GIVEN ENTRIES
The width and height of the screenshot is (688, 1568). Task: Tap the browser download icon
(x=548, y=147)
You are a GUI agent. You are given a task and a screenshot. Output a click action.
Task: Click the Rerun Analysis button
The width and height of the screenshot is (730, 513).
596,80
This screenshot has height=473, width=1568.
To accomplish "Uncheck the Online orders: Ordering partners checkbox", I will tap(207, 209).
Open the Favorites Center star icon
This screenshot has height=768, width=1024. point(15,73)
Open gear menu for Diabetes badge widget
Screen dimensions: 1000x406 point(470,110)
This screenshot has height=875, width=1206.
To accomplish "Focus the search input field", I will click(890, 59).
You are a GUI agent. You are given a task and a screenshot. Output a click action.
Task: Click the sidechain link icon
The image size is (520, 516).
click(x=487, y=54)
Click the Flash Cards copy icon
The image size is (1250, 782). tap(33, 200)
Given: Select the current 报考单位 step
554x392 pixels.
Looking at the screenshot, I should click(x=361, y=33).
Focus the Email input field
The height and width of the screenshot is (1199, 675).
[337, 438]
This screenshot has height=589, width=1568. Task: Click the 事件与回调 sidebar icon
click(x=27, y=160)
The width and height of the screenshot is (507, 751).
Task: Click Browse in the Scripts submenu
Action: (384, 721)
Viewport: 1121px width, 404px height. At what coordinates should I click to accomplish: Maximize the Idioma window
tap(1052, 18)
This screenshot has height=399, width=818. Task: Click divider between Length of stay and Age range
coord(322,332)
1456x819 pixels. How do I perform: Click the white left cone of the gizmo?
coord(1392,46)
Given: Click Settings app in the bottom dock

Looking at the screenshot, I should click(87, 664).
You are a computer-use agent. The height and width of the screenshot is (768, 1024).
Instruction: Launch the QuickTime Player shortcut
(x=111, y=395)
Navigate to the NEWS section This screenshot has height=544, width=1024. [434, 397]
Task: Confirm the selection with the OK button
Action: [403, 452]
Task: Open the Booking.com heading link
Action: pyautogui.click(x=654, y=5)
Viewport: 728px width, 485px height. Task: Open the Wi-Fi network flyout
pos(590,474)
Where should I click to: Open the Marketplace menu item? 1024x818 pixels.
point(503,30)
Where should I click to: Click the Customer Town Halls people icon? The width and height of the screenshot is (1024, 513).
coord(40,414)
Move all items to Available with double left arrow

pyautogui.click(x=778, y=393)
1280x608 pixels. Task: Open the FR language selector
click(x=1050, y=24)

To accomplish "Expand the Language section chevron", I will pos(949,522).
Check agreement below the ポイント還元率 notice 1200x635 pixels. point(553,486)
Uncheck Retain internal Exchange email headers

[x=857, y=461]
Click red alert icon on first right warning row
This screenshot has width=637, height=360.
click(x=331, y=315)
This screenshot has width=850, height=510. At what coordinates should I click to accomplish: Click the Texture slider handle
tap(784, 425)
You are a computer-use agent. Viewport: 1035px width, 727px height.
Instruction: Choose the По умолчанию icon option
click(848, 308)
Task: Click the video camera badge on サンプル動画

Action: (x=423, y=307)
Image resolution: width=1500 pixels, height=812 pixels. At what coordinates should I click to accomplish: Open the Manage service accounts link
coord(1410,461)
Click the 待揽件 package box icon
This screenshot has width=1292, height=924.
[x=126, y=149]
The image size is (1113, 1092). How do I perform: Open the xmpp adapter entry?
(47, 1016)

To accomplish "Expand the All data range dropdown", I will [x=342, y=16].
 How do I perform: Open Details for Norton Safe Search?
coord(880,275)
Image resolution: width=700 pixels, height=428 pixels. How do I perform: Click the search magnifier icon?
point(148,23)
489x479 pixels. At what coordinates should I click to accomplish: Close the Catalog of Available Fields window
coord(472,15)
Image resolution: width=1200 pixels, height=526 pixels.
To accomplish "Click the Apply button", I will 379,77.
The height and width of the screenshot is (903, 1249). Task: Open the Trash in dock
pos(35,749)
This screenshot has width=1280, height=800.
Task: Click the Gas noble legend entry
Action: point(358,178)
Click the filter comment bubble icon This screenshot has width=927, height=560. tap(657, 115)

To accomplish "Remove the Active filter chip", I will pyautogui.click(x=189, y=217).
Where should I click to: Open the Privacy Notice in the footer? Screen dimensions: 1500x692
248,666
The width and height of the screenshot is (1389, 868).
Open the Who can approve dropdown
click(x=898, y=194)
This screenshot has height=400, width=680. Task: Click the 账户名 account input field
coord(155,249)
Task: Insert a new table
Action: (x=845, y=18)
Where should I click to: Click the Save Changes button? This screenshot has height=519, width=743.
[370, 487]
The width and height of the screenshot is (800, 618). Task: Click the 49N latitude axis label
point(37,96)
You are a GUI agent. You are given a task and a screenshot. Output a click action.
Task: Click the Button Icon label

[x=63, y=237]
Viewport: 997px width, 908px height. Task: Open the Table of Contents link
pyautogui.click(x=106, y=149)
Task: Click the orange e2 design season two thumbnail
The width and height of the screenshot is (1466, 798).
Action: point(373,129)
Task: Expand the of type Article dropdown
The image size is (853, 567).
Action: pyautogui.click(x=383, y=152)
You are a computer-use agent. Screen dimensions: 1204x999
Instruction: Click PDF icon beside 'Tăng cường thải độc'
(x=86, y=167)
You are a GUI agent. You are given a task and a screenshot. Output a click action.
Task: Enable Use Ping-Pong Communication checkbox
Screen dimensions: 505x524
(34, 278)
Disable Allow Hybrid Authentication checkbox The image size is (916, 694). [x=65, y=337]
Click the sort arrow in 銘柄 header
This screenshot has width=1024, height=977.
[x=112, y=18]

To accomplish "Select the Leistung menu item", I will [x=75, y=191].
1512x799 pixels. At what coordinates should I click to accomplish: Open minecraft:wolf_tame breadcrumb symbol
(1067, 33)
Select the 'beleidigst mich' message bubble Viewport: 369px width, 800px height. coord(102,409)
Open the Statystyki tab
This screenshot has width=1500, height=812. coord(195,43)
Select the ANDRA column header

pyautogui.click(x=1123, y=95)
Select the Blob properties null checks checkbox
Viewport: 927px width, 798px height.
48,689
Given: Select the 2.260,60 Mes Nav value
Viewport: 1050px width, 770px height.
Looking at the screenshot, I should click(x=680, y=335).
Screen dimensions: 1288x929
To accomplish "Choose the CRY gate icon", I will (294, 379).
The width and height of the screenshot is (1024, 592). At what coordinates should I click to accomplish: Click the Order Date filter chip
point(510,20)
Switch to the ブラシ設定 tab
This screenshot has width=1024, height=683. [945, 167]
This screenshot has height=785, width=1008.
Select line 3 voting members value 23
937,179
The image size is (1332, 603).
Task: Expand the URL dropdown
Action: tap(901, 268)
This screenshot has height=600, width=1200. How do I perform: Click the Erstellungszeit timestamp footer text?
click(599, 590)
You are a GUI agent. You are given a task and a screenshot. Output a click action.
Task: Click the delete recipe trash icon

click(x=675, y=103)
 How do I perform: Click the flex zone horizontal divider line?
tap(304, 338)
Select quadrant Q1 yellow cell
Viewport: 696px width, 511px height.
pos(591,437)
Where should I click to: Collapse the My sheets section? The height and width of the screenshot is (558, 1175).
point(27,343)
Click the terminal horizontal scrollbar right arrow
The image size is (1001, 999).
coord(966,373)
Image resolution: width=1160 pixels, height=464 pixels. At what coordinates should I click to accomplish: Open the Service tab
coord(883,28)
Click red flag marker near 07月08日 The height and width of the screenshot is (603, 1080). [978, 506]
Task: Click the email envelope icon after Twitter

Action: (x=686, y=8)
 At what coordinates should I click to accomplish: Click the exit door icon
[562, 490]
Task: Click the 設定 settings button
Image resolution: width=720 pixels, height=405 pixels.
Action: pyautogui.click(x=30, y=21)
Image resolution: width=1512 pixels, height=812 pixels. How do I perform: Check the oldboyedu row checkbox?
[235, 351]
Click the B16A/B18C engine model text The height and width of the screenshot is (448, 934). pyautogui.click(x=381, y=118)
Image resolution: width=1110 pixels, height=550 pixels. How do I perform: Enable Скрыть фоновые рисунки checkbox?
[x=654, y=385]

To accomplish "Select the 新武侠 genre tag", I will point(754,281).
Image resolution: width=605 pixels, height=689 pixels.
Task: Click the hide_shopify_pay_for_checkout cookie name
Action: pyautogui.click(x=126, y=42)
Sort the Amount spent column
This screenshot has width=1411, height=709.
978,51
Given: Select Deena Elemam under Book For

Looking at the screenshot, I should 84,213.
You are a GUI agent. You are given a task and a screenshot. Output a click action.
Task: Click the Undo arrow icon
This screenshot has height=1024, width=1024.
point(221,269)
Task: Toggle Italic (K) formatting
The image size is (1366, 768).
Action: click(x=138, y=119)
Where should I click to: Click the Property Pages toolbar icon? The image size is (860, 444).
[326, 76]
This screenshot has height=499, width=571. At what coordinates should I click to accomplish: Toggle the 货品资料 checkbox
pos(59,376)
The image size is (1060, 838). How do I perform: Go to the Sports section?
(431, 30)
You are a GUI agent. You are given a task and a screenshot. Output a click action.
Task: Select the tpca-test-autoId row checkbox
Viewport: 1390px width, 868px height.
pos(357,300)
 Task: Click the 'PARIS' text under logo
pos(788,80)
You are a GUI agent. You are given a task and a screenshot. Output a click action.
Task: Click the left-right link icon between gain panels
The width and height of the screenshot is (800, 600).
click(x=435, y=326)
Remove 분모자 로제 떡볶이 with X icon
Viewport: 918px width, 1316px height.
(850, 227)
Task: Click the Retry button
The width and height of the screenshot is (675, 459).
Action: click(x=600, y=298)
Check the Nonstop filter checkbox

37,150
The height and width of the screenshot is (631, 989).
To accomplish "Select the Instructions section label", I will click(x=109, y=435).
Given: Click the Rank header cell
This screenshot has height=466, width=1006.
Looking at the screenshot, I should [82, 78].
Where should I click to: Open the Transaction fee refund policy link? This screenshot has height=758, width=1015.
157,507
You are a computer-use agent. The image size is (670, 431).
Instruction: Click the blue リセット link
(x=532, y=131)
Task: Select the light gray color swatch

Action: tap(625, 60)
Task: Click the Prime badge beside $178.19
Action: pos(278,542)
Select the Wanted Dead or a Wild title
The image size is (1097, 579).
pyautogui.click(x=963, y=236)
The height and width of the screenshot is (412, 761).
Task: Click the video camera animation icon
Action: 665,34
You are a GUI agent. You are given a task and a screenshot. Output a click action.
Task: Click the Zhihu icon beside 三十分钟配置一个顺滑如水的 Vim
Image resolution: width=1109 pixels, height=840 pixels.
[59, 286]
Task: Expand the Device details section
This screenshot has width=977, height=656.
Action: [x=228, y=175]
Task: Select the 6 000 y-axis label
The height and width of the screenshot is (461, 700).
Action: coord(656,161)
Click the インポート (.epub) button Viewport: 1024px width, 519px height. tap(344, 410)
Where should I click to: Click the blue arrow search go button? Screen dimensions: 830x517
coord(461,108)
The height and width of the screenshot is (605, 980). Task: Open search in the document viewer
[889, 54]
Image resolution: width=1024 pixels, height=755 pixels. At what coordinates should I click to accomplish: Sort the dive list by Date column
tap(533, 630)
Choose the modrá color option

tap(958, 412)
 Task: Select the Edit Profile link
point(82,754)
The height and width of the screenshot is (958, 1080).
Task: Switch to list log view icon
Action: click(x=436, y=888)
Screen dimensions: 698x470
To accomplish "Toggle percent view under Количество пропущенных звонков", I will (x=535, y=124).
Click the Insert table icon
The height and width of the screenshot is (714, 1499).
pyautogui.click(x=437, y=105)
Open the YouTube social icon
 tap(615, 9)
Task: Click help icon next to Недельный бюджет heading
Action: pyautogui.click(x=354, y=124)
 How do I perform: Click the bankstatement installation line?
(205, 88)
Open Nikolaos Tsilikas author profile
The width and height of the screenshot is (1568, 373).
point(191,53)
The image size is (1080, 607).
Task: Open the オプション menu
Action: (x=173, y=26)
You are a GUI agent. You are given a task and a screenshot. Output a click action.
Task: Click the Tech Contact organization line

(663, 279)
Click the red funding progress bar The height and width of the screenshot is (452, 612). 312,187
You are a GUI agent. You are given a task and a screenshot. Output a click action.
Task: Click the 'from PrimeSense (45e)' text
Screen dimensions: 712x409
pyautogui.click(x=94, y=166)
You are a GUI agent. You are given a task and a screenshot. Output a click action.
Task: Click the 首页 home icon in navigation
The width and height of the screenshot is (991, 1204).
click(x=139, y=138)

ACTION ITEM
Count how many lines in the entries contain "computer", then state that number alone.

TASK OUTPUT
4